▶ AIM OF THE TASK: Looking at the listing below, give the number of lines in which the string "link" appears, and add nothing else.

▶ INPUT RECORDS:
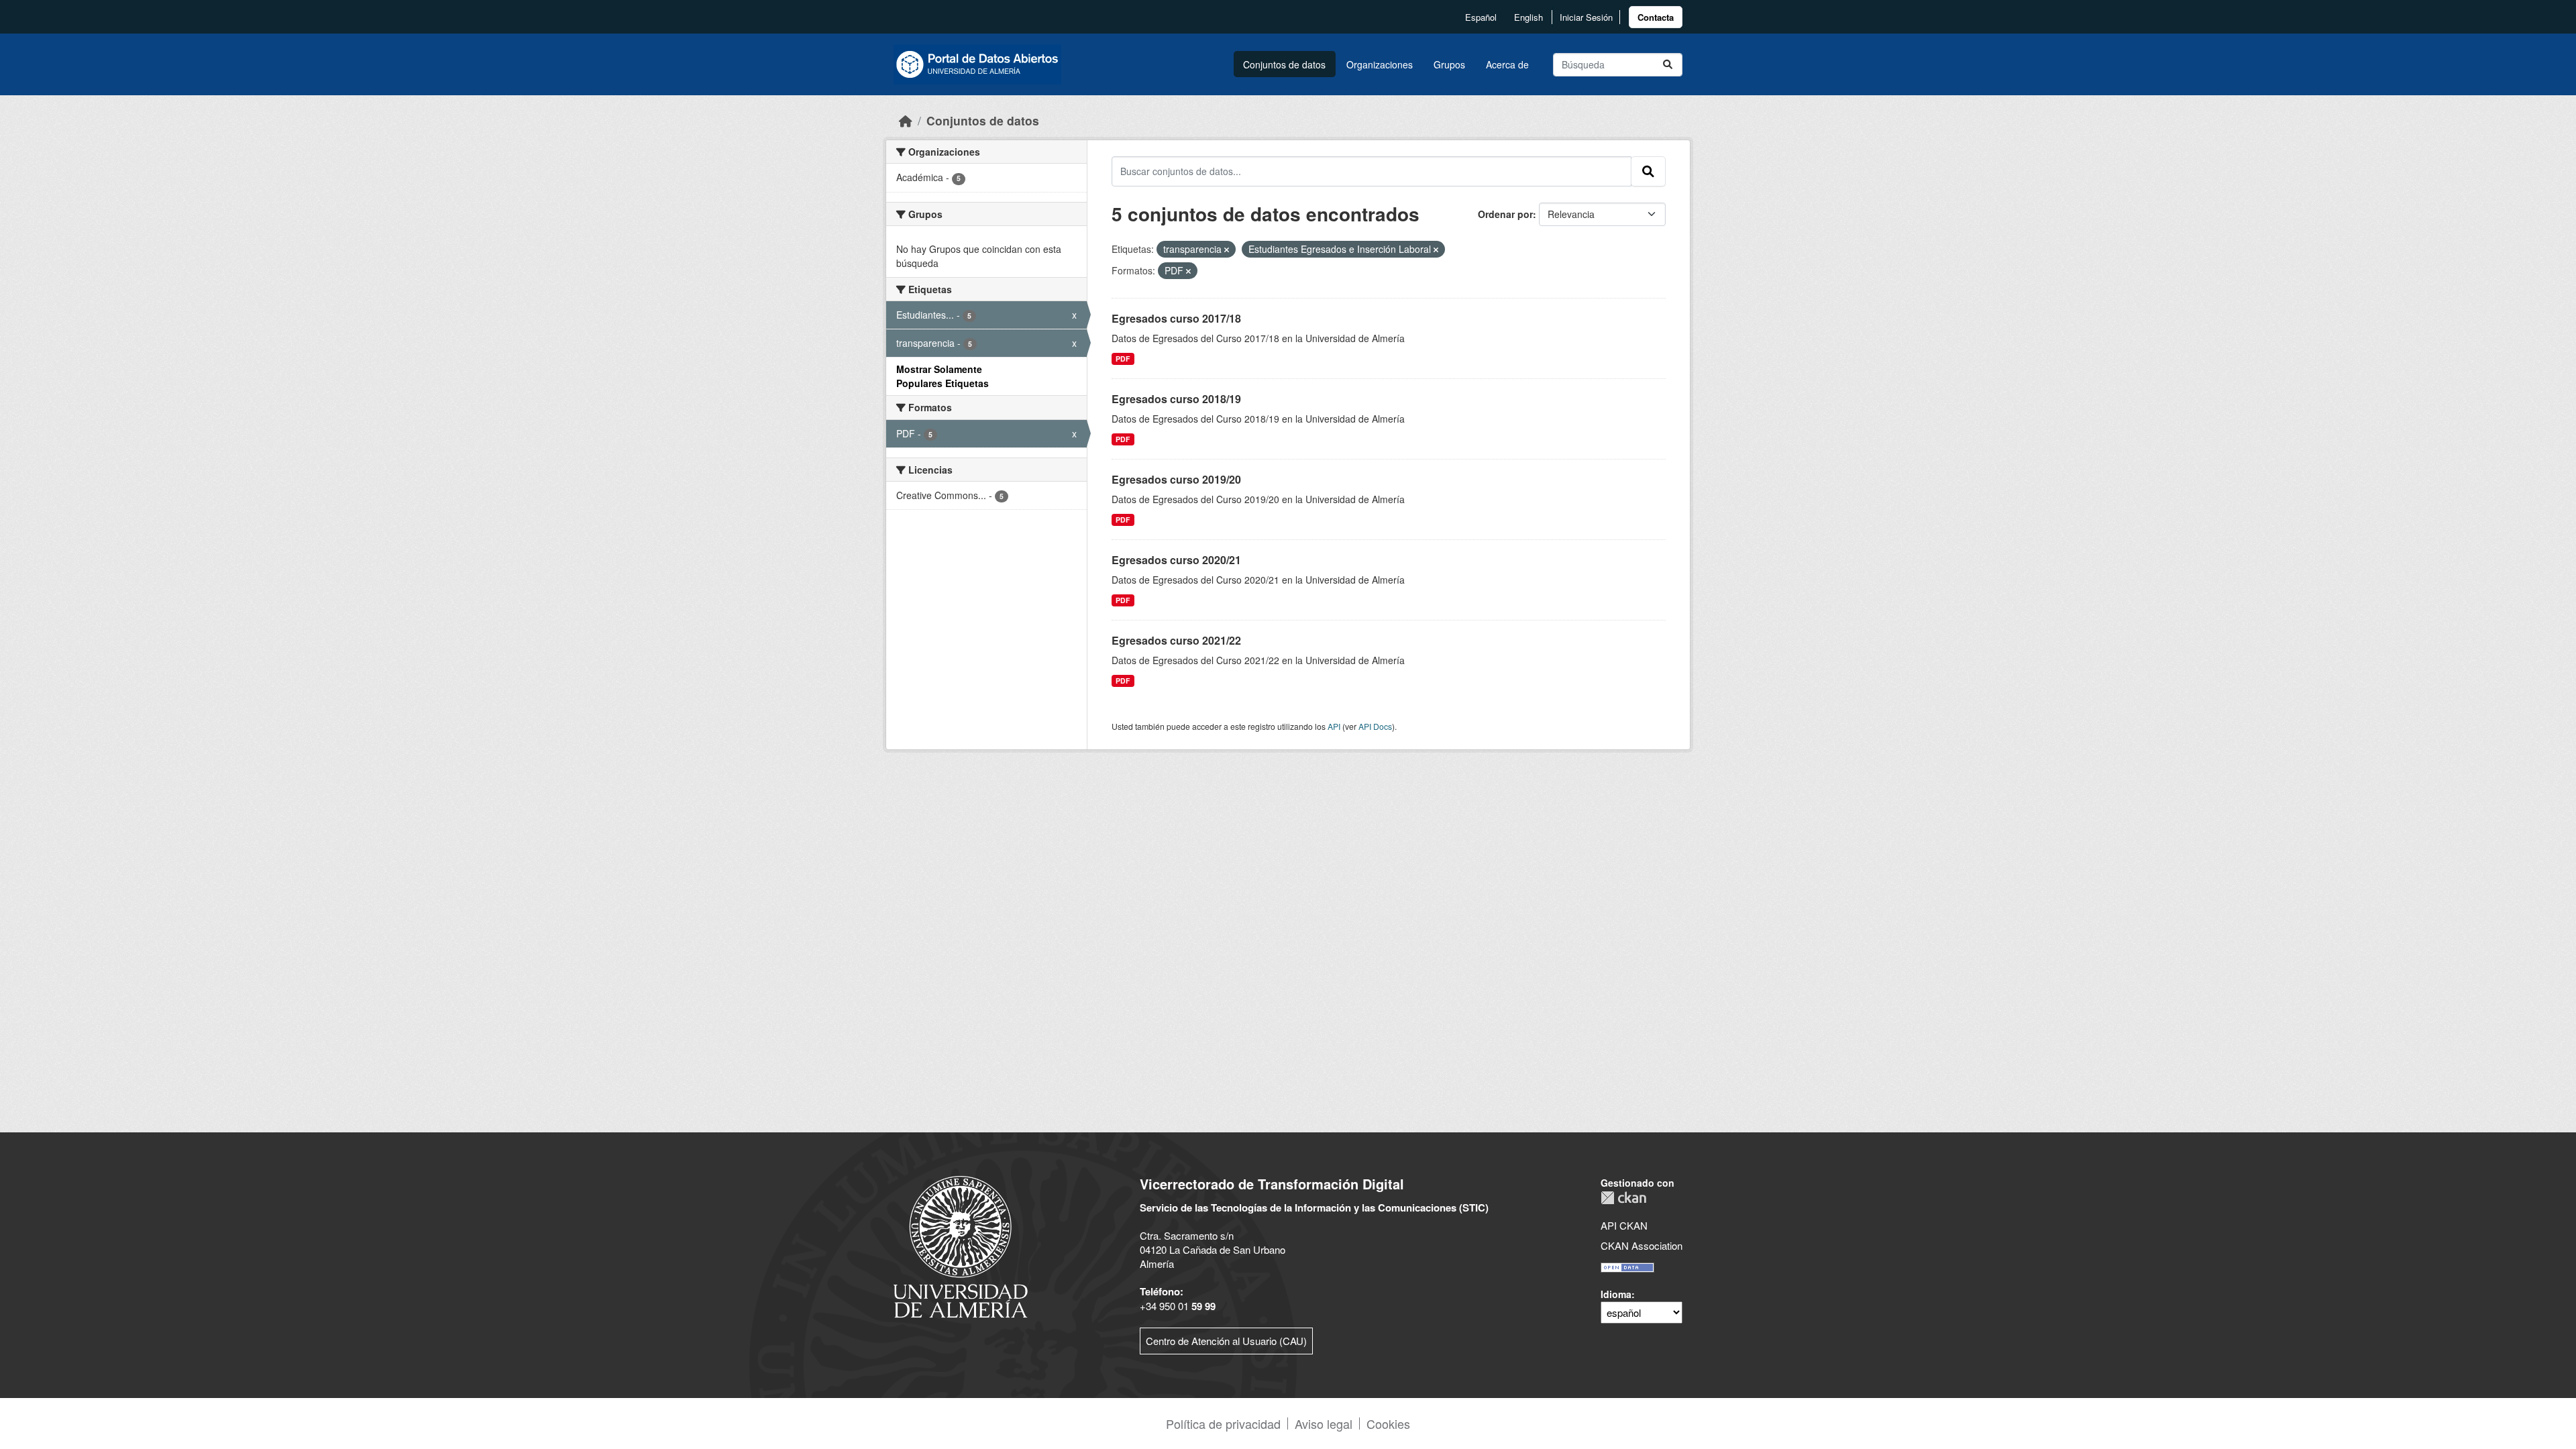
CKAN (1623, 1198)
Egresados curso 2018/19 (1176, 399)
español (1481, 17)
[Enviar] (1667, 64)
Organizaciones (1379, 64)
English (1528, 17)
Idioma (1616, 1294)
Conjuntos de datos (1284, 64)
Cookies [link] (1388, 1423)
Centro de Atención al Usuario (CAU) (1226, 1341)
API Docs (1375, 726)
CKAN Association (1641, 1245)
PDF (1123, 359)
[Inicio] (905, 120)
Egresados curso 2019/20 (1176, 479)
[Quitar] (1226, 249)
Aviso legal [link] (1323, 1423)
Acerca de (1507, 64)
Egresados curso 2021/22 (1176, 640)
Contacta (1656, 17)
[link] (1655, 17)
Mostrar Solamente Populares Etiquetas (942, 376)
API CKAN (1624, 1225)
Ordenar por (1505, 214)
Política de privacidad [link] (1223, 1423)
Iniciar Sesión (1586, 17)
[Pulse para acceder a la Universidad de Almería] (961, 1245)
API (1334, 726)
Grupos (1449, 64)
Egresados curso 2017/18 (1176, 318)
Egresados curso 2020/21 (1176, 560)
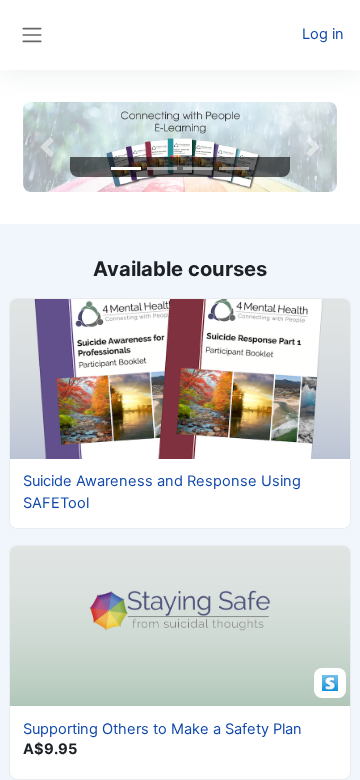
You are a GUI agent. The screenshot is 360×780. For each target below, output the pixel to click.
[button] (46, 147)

▶ YOUR RESPONSE: 4